◆ About this task: The lines from the one holding "Where should I click to: Select" through the end of the records below are to be written out exactly, and nothing else; pictures are to be left out.

(Saved entries)
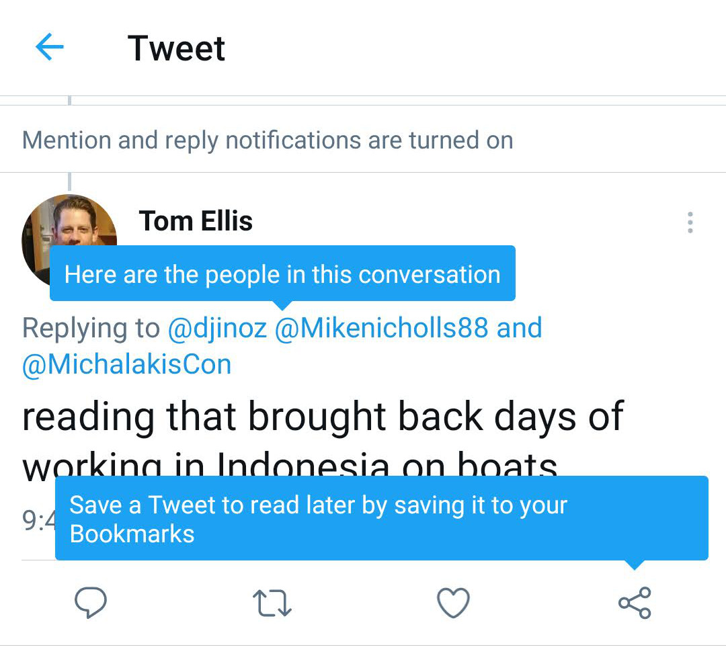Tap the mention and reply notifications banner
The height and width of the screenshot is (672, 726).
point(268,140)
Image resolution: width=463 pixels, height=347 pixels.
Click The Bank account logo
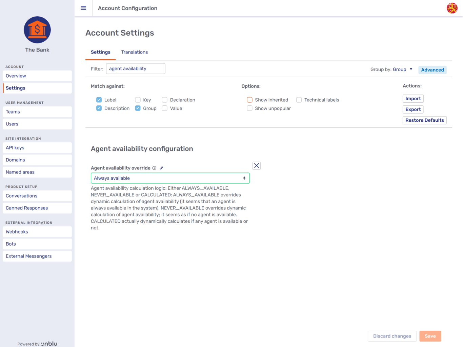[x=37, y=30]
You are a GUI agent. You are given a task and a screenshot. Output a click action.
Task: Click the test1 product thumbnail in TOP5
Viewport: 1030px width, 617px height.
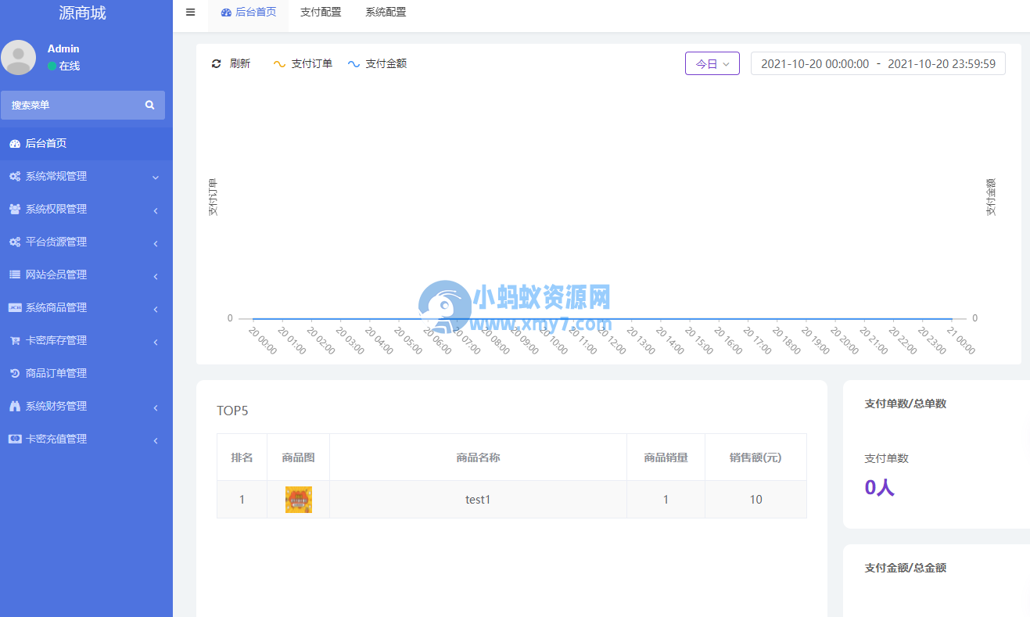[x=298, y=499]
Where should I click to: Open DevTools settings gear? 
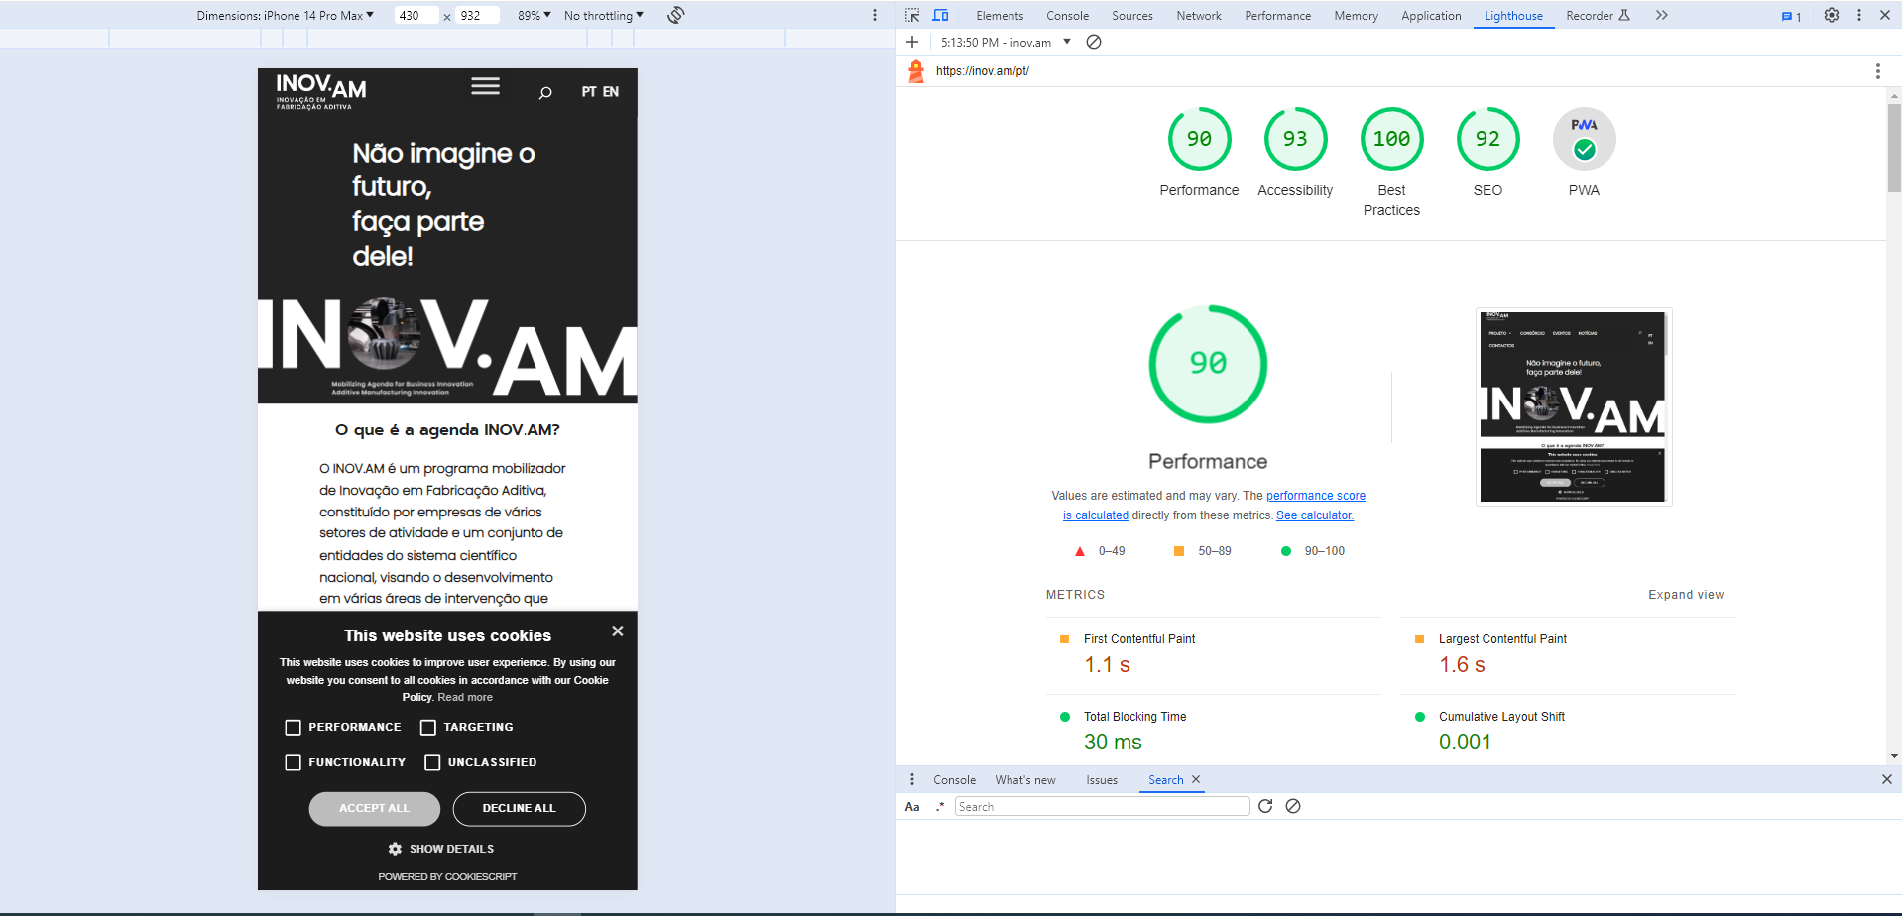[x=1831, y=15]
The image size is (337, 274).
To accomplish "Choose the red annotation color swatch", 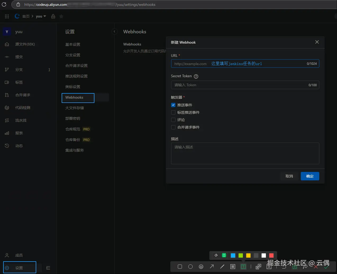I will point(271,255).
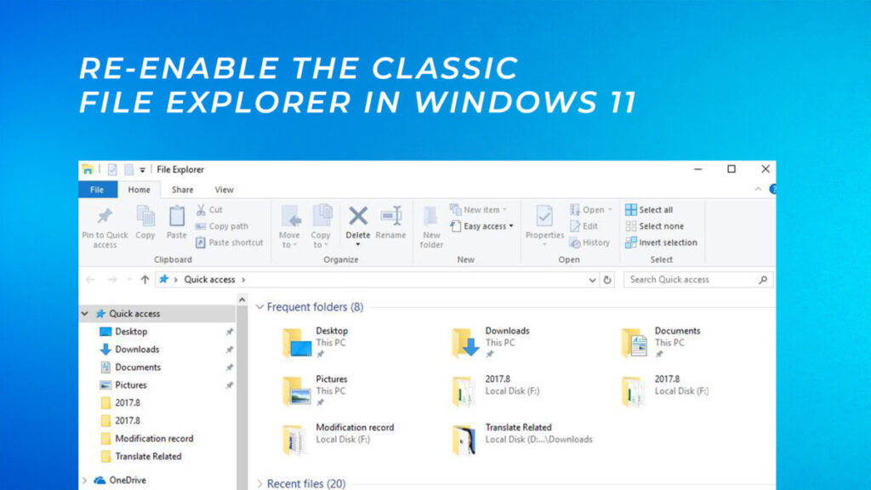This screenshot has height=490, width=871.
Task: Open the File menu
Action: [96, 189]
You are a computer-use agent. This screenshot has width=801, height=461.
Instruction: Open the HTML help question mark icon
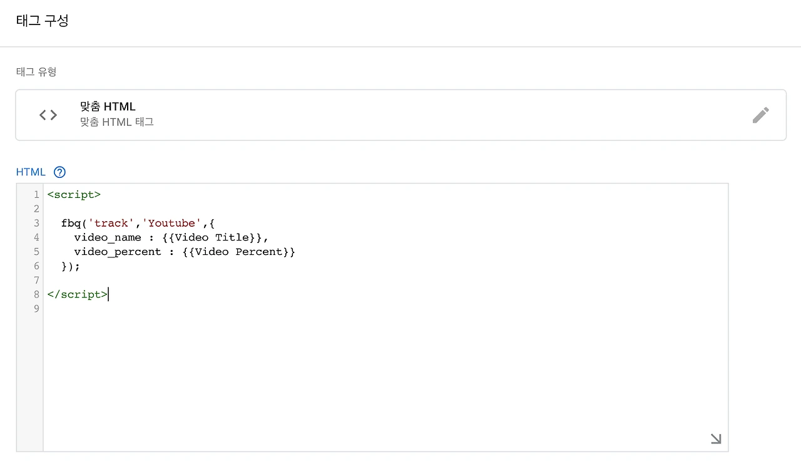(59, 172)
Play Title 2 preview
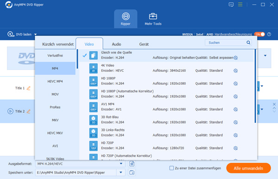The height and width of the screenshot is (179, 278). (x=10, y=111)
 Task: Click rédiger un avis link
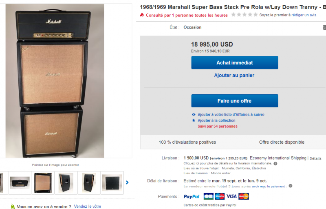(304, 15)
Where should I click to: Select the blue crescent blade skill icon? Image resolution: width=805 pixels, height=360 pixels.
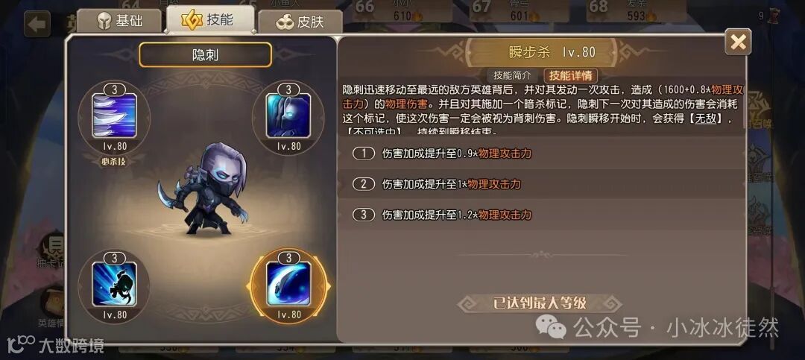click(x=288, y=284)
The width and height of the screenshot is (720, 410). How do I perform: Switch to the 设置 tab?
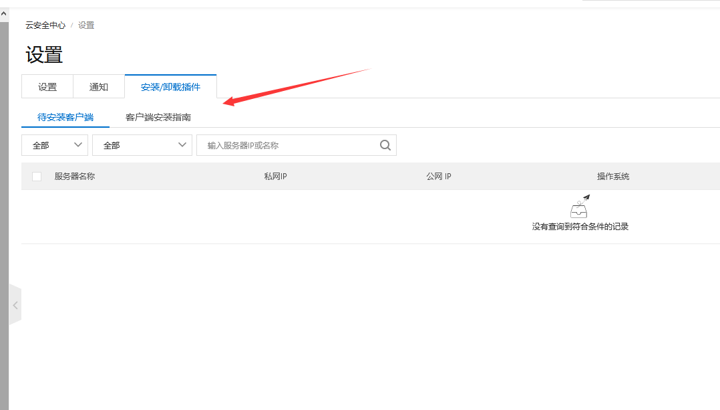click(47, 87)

◆ Your solution:
Where should I click to: Select the blue crescent blade skill icon? Image resolution: width=805 pixels, height=360 pixels.
click(x=288, y=284)
The width and height of the screenshot is (720, 410). How do I perform: Switch to the 设置 tab?
click(47, 87)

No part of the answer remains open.